If American culture worships capitalism like a religion then entrepreneurs are our Gods. The blurred lines between business, media and pop culture leave icons like Elon Musk and Jeff Bezos absolutely untouchable, a tier of their own– they break all the rules, make a new game and still manage to win.
And for good reason! Sadly, we believe that this questioning of the status quo is only for the loftiest minds when really we are all capable of creativity. We each have unique experiences and thoughts, and can then solve each problem in a new way if we press ourselves to be a little different.
This mentality is forgotten too often in our own businesses. “Entrepreneurship” isn’t just developing a hot new app or service (if I see “think Uber, but for X” one more time…) it is taking a critical eye to problems and inefficiencies in pre-existing structures, often within a pre-existing business. Our collective fear of risk and fear of failure forces us to ignore our youthful tendencies of questioning and problem-solving, and allows us to become cogs in our own businesses and our own lives.
Right now in your business, there are needs that aren’t being met– there is an idea for every issue and a solution for every problem, it just may not have been considered yet. While you set the tone for thinking creatively and fostering new ideas, you may have untapped, stifled entrepreneurial resources on your team.
Encourage and empower your employees to think freer and wider. Think new; think bold. To quote Mark Zuckerburg, “the only strategy that’s guaranteed to fail is not taking any risks”.
There are a few practices you can adopt to support innovative thinking in your workplace.
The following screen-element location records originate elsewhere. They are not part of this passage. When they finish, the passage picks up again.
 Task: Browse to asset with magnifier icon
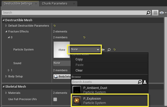click(109, 50)
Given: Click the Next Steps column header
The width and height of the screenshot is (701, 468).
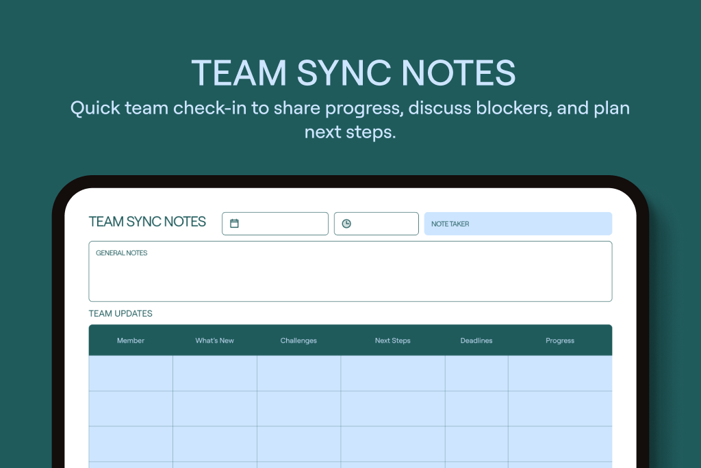Looking at the screenshot, I should click(x=392, y=341).
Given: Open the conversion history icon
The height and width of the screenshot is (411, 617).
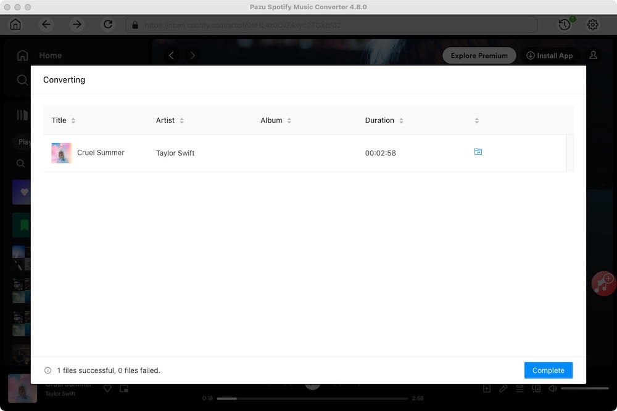Looking at the screenshot, I should coord(565,25).
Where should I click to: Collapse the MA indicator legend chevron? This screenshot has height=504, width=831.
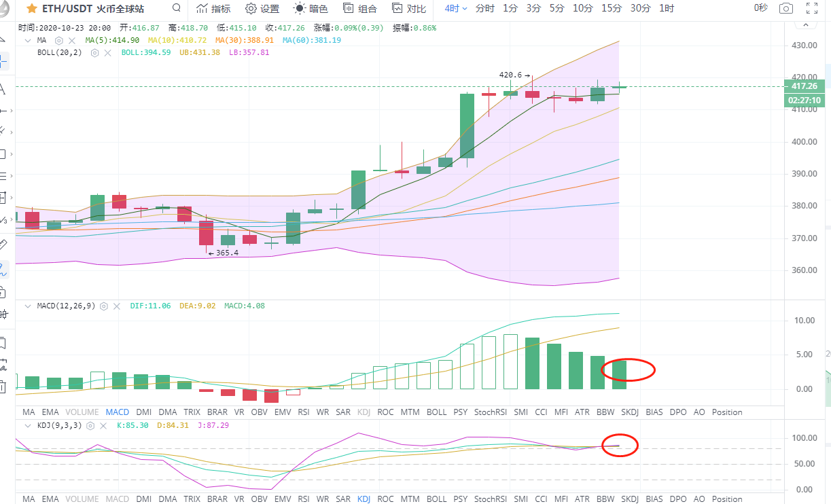(x=28, y=41)
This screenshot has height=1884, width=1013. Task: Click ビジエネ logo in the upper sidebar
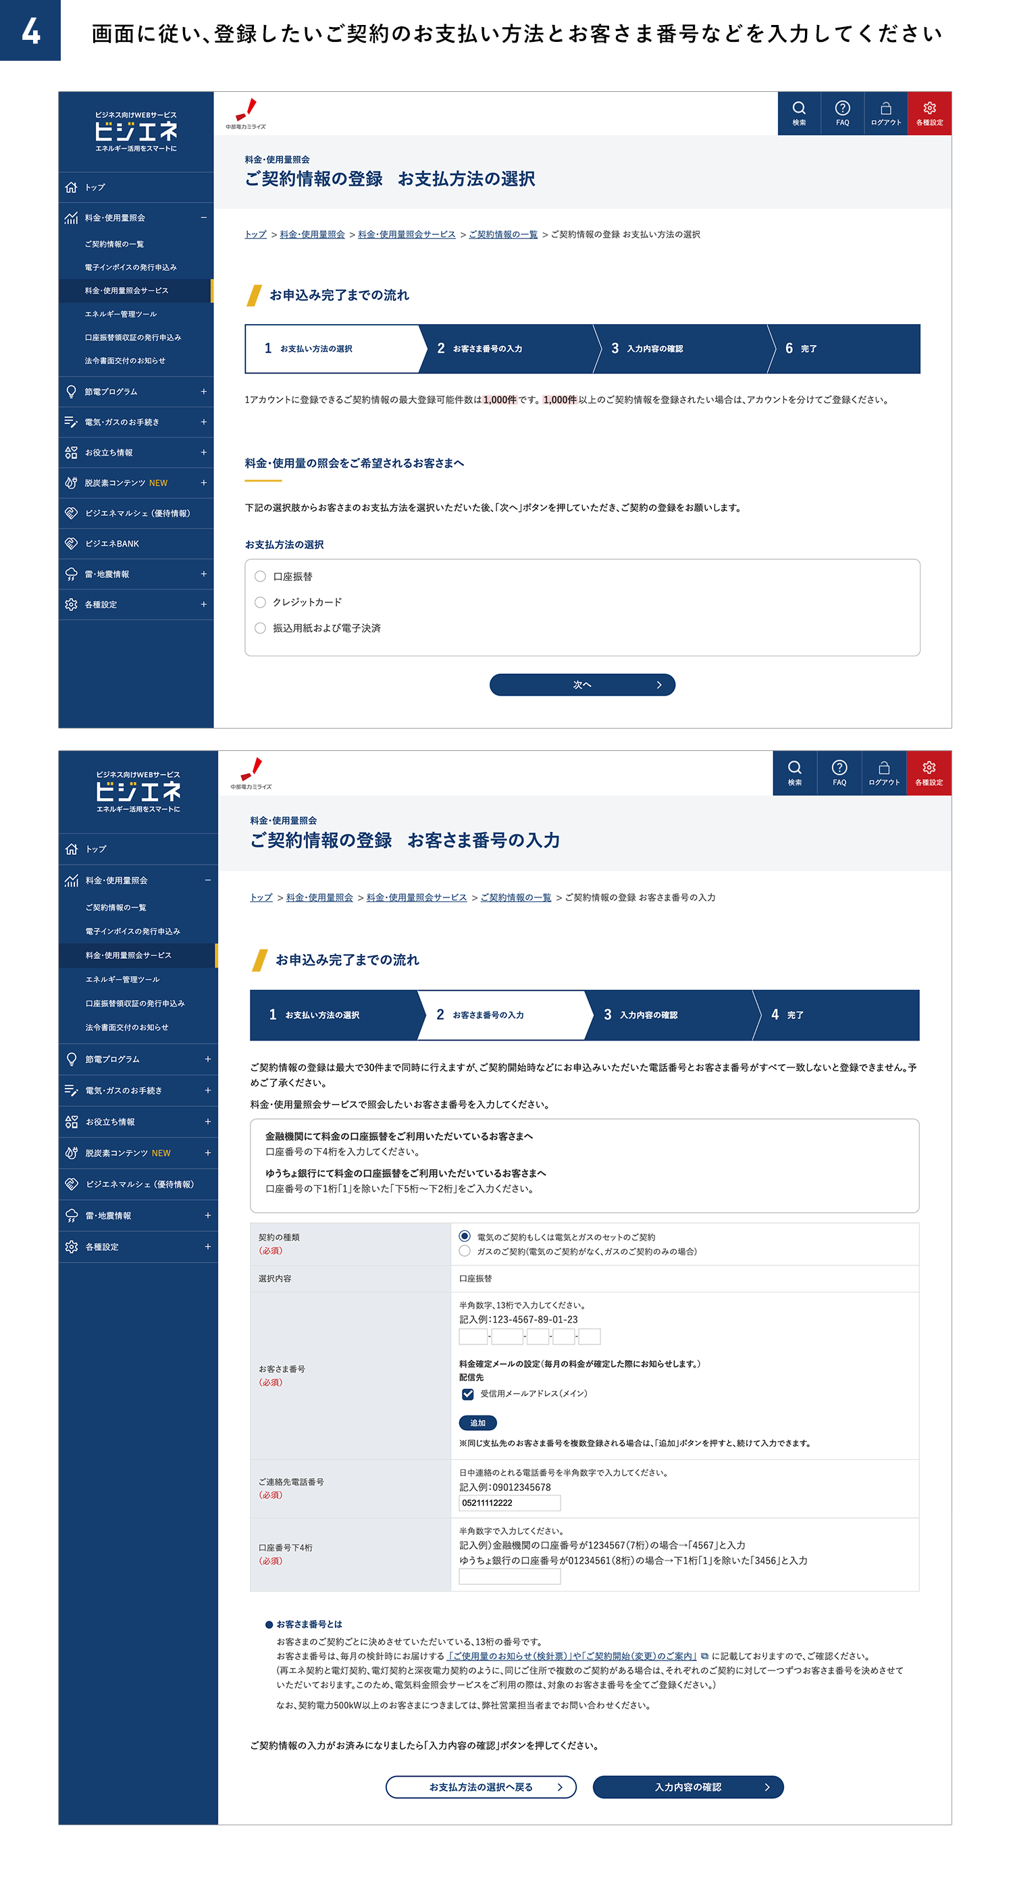tap(136, 132)
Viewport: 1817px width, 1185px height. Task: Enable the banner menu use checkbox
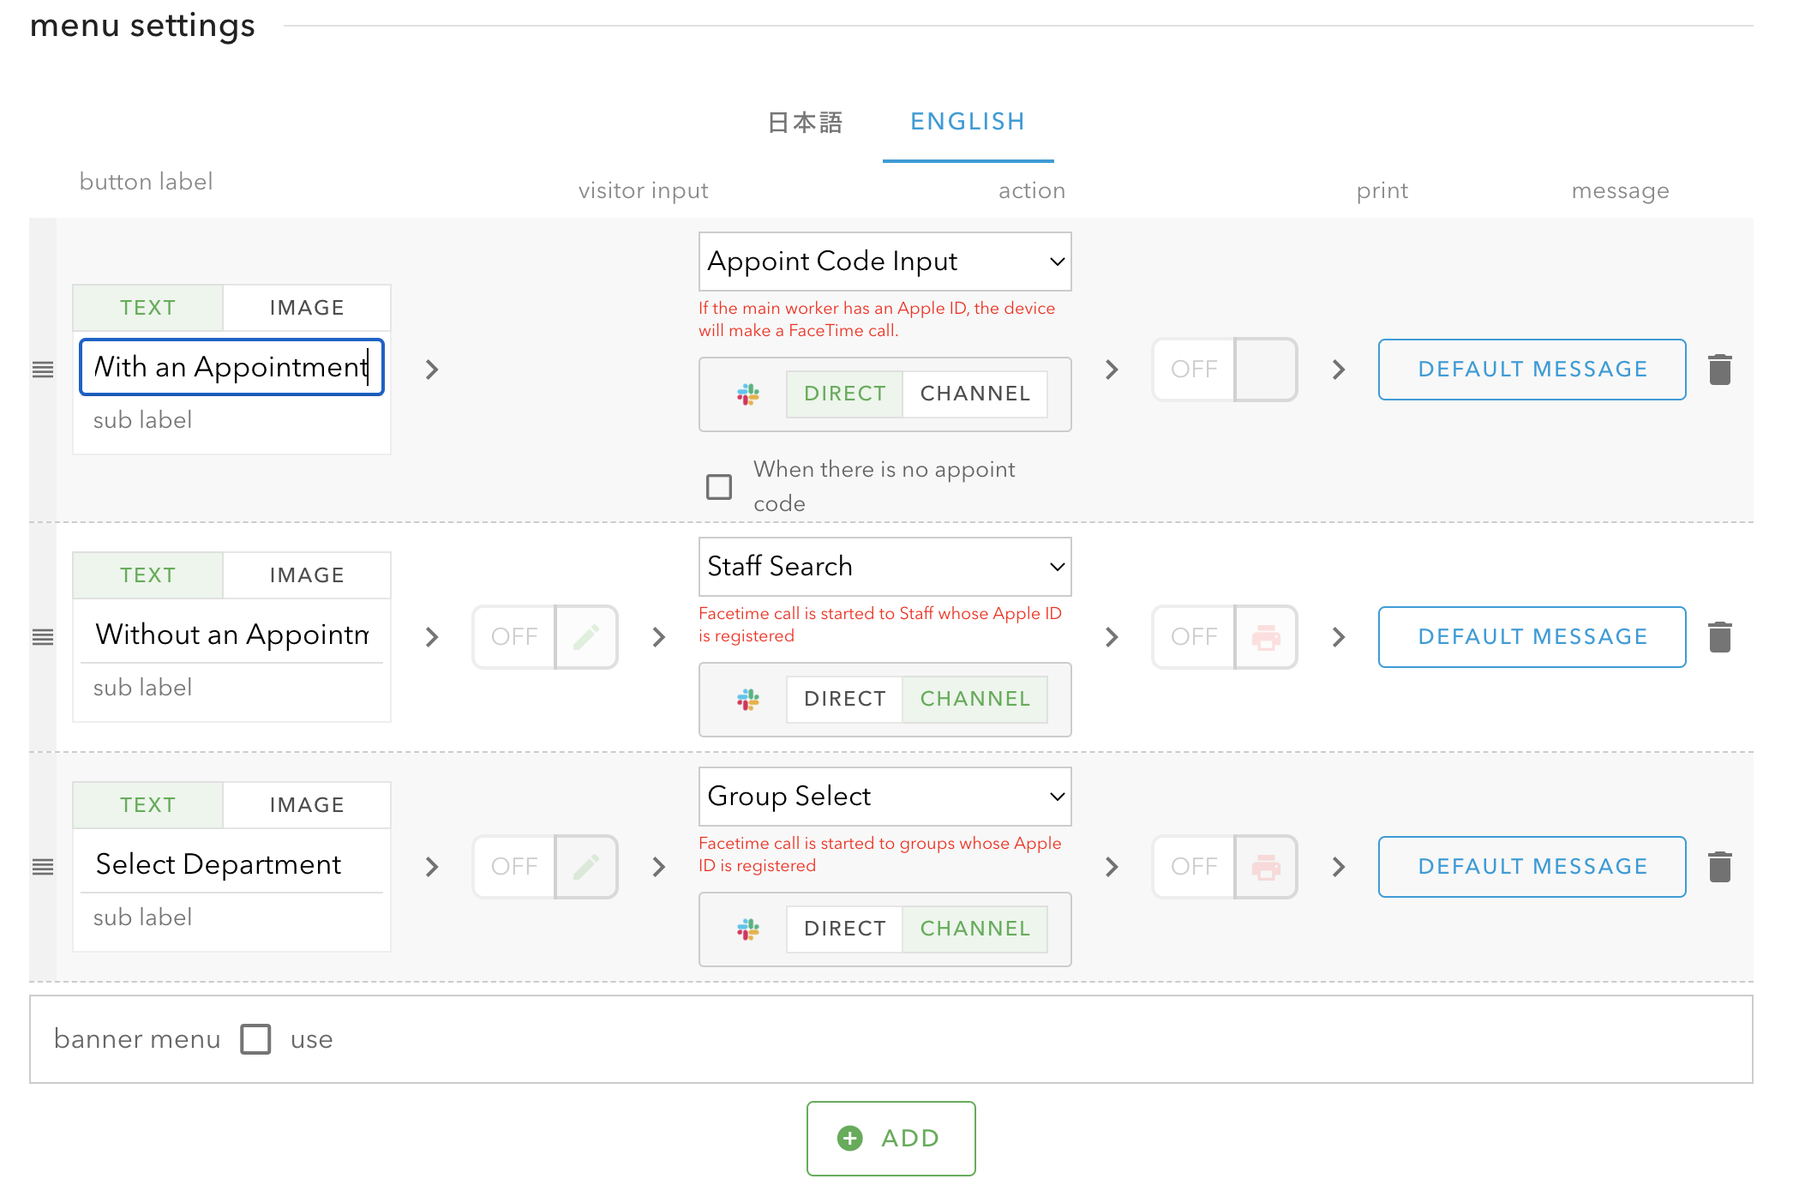pyautogui.click(x=255, y=1039)
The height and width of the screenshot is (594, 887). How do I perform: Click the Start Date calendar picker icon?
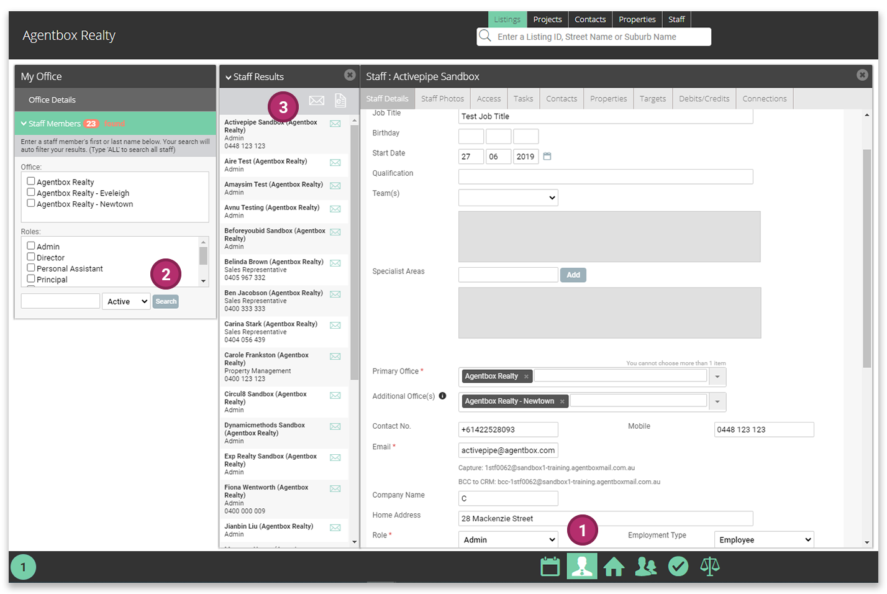(547, 157)
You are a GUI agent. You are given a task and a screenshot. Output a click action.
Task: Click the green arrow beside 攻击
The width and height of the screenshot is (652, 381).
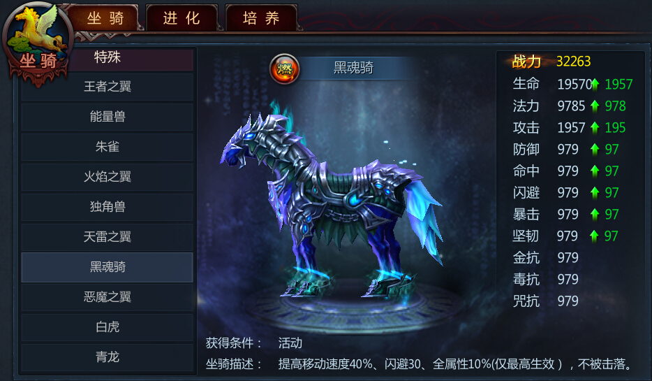point(595,127)
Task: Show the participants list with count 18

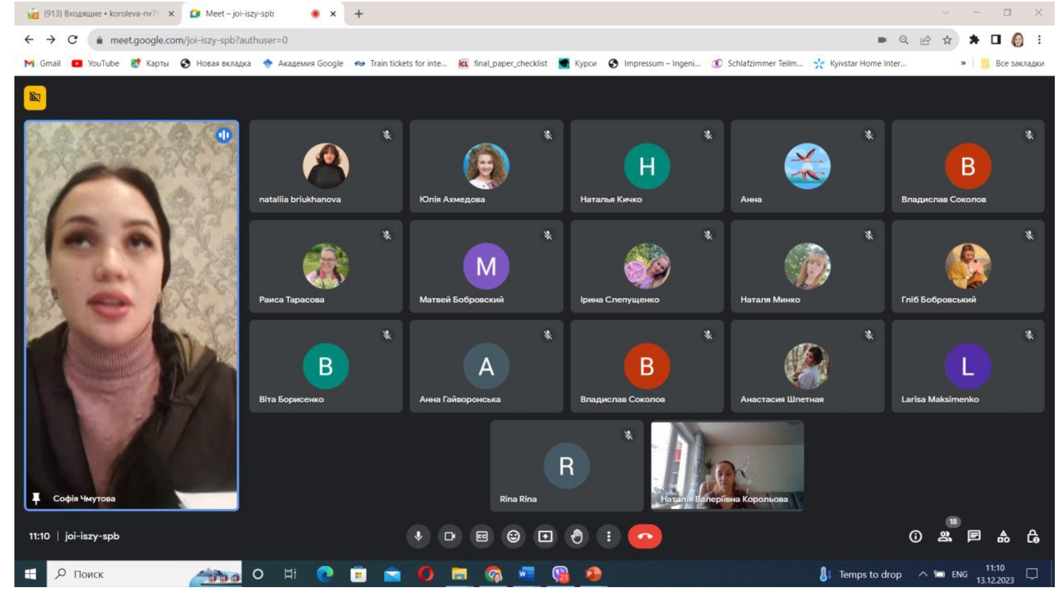Action: 945,536
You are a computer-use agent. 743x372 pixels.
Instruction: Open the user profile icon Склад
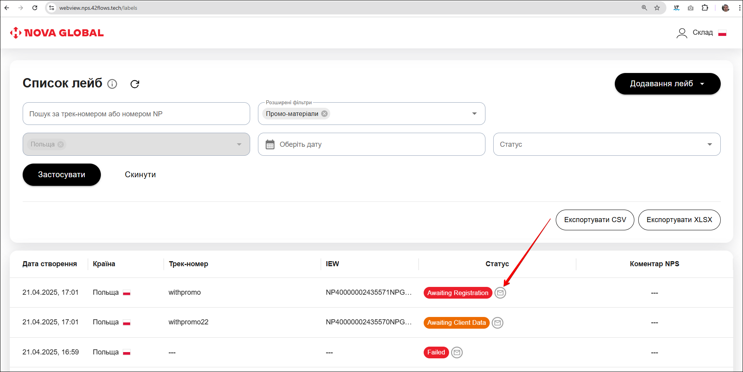click(682, 33)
Individuals are often inspired by the people and activities that they love– some time to oneself allows for more focus and individuality. Productivity and job satisfaction have also been shown to increase under more flexible work situations. This includes more breaks, looser lunches, working from home or more vacation time, depending on your industry and culture.
Google’s 20% Time, the program in which Googlers were told to spend 20% of the work week working on any project they felt worthwhile to the company, was criticized by many as not being fully followed or managed. Google’s former VP of HR, Laszlo Bock, writes in his book Work Rules! that what was more important than day-to-day following of the program was that employees understood that change is central to Google’s mission, and their ideas were supported and wanted. While your company may not be able to formally incorporate such a program into your strategy, make sure your employees know that their ideas and feedback are being heard.
Leading with a PURPOSE will give your employees a reason to care. This great TEDx Talk discusses how great leaders inspire action and why the same companies seem to have the most innovative products year after year. Reconnect your employees to why they do what they do and what your mission is and, hopefully, it will inspire them to break out of the daily routine and put in some extra creative considerations to their processes.